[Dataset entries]
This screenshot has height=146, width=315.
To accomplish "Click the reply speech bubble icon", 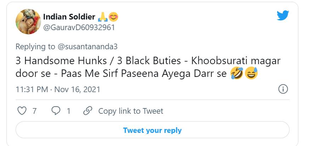I will (x=56, y=111).

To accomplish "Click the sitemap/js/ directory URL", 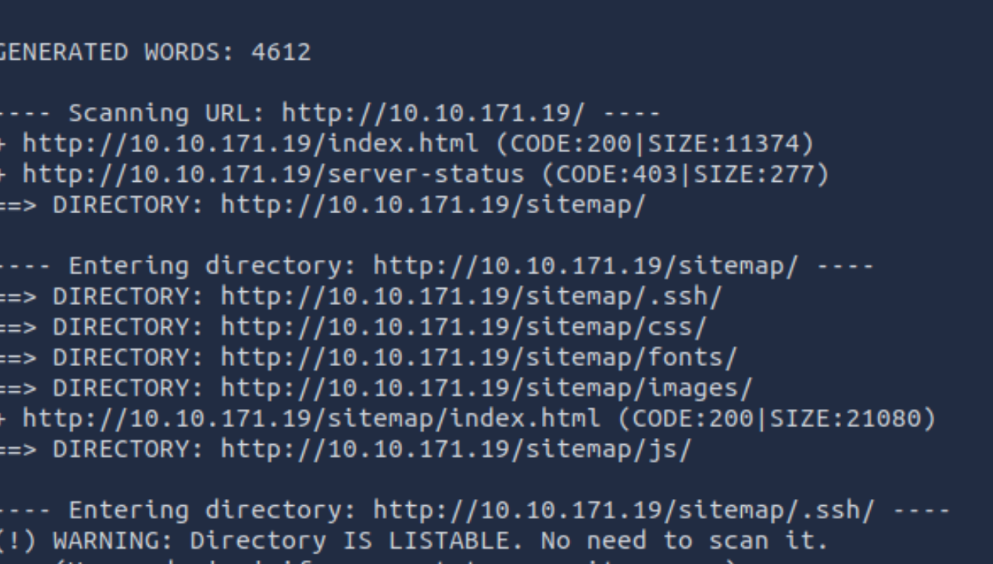I will (456, 449).
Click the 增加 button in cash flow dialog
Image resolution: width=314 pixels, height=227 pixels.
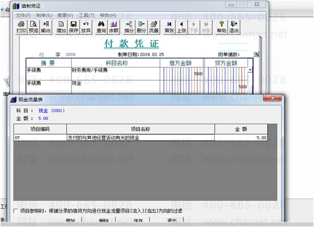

→ WHAT TO DO
Omit the pictures and retype exactly the lines from the one containing "Click the 增加 button in cash flow dialog" through the end of the entries above.

→ PROBLEM SOLUTION
Click the 增加 button in cash flow dialog
Image resolution: width=314 pixels, height=227 pixels.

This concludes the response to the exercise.